Application de la règle des "3R"
1. Remplacement
Pour ce type de projet, il n’existe actuellement aucune méthode alternative à l’expérimentation animale. L’implication des vésicules extracellulaires dans une pathologie nécessite l’évaluation sur un modèle vivant.
2. Réduction
Le nombre d’animaux a été calculé afin de garantir une puissance nécessaire et suffisante. Nous avons au préalable évalué in vitro le statut d’activation des plaquettes chez l’homme (cohorte de patient atteint du syndrome de Sjogren et de donneur sain). Afin de réduire le protocole, une étude pilote sera réalisée avant l’étude principale, dont les résultats seront utilisés pour l’axe 1, 2 et 3 utilisera (20+70) 90 souris afin d’optimiser et d’évaluer les quantités de vésicules extracellulaires que l’on peut extraire et produire. Dans l’étude principale, des groupes contrôles ainsi que plusieurs groupes de souris permettront par la suite de répondre à l’hypothèse de travail, le détail des groupes est abordé. Considérant une variance hypothétique maximale de 16%, le nombre minimal d’animaux nécessaire a l’observation d’une difference significative pour une mesure unique, si elle existe, est de 10 par groupe experimentale (a
3. Raffinement
Le bien-être animal est au cœur de cette étude. Nous veillerions à ce que l’hébergement des animaux leur permettent d’avoir un enrichissement (avec paille, bois, coton) suffisant et stimulant pour réaliser leur nid. Les contraintes subies par les animaux sont faibles. Il s’agit d’une étude de vieillissement avec une manipulation réduite des animaux (prise de sang en veine saphène ou caudale et/ ou injection de médiateurs lipidiques en intrapéritonéale). Les souris seront observées quotidiennement et lorsqu’une souris atteint un point limite, elle sera mise à mort. Dans notre étude nous ne pouvons pas utiliser d’analgésique puisque nous étudions les médiateurs lipidiques dont l’expression est modulée par ces produits.

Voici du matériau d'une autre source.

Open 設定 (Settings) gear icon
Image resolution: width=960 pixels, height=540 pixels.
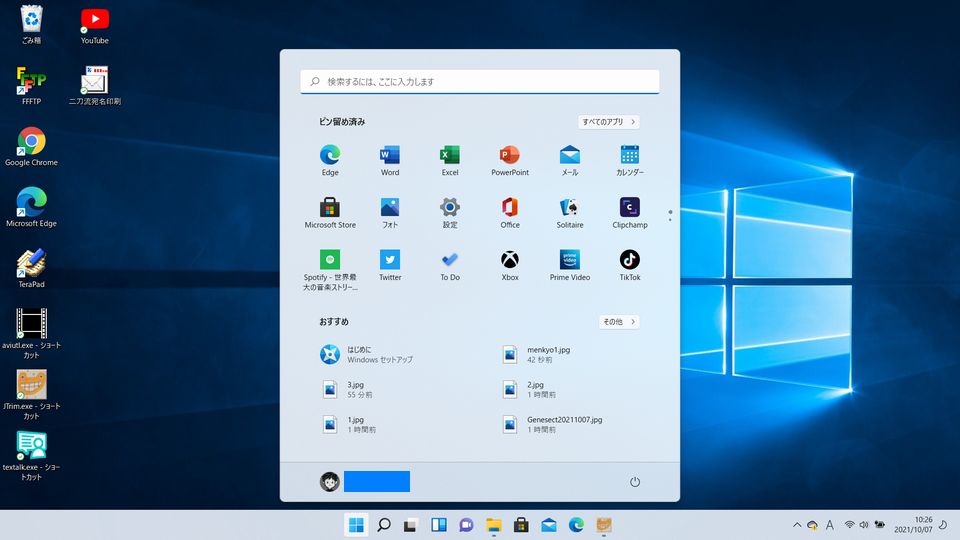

Expliquer le choix des espèces et les stades de développement y afférents.
Le modèle murin est le modèle de référence pour l’évaluation de l’impact physiopathologique de pathologie inflammatoire comme le syndrome de Sjögren. Il n’existe pas de méthodes alternatives in vitro pour étudier notre hypothèse de travail. Qui plus est, plusieurs de nos analyses reposent techniquement sur la cytométrie en flux, méthodologie qui requière un nombre conséquent de cellules issues d’organes immunitaires. Ce type d’expériences rend impossible l’utilisation d’organismes comme le poisson zèbre ou la drosophile. Bien qu’il existe certaines différences entre l’immunologie murine et humaine, d’innombrables découvertes faites chez la souris s’avèrent transposables chez l’humain. Ce modèle est donc adapté à l’étude de dérégulations hémostatiques humaines. Les souris utilisées seront de 6 mois. Elles ont toutes un stade de développement complet.